» Activity: Below is a listing. Quote from it, exactly, the lines from the one containing "Informace poskytované subjektu" down to the one containing "Blog (324, 2396)", both ends included, and nothing else.
(Data records)
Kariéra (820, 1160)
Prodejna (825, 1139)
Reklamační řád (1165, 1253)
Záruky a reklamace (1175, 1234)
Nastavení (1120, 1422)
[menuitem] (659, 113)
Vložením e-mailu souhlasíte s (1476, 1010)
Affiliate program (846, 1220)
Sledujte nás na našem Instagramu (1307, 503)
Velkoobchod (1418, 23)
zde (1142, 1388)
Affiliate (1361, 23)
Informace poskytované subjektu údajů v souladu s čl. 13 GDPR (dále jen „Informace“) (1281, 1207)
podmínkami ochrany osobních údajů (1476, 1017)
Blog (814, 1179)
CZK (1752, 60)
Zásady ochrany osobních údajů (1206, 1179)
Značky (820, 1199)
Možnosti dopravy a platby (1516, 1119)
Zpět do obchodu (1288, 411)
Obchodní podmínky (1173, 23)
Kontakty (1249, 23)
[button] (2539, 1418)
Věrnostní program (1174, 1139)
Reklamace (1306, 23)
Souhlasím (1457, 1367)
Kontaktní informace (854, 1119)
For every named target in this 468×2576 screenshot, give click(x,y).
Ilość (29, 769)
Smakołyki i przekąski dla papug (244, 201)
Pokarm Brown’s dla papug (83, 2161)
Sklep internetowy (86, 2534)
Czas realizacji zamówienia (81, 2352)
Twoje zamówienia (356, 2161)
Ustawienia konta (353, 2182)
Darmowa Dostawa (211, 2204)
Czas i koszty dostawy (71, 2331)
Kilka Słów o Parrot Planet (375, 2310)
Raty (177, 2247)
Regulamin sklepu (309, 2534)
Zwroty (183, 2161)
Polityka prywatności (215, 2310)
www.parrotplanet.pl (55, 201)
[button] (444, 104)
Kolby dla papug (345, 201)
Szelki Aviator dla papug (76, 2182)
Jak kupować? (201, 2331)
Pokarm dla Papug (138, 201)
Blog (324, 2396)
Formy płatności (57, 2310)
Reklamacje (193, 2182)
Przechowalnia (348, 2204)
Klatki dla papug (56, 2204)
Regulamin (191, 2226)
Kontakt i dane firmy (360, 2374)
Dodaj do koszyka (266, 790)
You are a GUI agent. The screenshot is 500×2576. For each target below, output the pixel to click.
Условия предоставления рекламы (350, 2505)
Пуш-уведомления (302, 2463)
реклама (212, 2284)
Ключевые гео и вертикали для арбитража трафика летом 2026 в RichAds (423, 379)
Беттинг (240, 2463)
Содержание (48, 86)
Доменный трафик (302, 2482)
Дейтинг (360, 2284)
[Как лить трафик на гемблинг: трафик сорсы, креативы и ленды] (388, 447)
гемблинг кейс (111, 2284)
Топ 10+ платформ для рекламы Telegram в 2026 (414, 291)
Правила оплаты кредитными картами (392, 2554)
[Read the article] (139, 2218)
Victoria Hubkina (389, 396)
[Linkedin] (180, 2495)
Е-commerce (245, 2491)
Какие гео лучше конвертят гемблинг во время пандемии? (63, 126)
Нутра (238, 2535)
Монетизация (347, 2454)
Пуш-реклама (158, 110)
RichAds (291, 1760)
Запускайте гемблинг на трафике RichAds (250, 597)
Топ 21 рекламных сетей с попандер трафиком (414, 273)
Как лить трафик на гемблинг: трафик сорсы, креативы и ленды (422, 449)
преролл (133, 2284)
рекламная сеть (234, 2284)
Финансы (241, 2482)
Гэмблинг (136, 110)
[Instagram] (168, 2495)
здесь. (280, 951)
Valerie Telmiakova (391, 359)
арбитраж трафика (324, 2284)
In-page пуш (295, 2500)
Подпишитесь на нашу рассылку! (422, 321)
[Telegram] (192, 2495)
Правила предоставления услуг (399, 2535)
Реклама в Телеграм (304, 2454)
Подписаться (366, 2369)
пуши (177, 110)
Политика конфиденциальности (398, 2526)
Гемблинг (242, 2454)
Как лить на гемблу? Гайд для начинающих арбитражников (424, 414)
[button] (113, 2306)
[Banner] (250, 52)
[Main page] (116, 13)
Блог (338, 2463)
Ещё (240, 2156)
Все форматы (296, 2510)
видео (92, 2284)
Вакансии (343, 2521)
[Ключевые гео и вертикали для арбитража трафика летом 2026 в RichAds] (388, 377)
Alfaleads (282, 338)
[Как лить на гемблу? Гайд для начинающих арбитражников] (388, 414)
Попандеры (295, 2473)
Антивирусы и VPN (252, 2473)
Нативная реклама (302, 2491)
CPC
(End Data records)
» Response box:
Informace poskytované subjektu údajů v souladu s čl. 13 GDPR (dále jen „Informace“) (1281, 1207)
podmínkami ochrany osobních údajů (1476, 1017)
Blog (814, 1179)
CZK (1752, 60)
Zásady ochrany osobních údajů (1206, 1179)
Značky (820, 1199)
Možnosti dopravy a platby (1516, 1119)
Zpět do obchodu (1288, 411)
Obchodní podmínky (1173, 23)
Kontakty (1249, 23)
[button] (2539, 1418)
Věrnostní program (1174, 1139)
Reklamace (1306, 23)
Souhlasím (1457, 1367)
Kontaktní informace (854, 1119)
For every named target in this 468×2576 screenshot, give click(x,y).
Ilość (29, 769)
Smakołyki i przekąski dla papug (244, 201)
Pokarm Brown’s dla papug (83, 2161)
Sklep internetowy (86, 2534)
Czas realizacji zamówienia (81, 2352)
Twoje zamówienia (356, 2161)
Ustawienia konta (353, 2182)
Darmowa Dostawa (211, 2204)
Czas i koszty dostawy (71, 2331)
Kilka Słów o Parrot Planet (375, 2310)
Raty (177, 2247)
Regulamin sklepu (309, 2534)
Zwroty (183, 2161)
Polityka prywatności (215, 2310)
www.parrotplanet.pl (55, 201)
[button] (444, 104)
Kolby dla papug (345, 201)
Szelki Aviator dla papug (76, 2182)
Jak kupować? (201, 2331)
Pokarm dla Papug (138, 201)
Blog (324, 2396)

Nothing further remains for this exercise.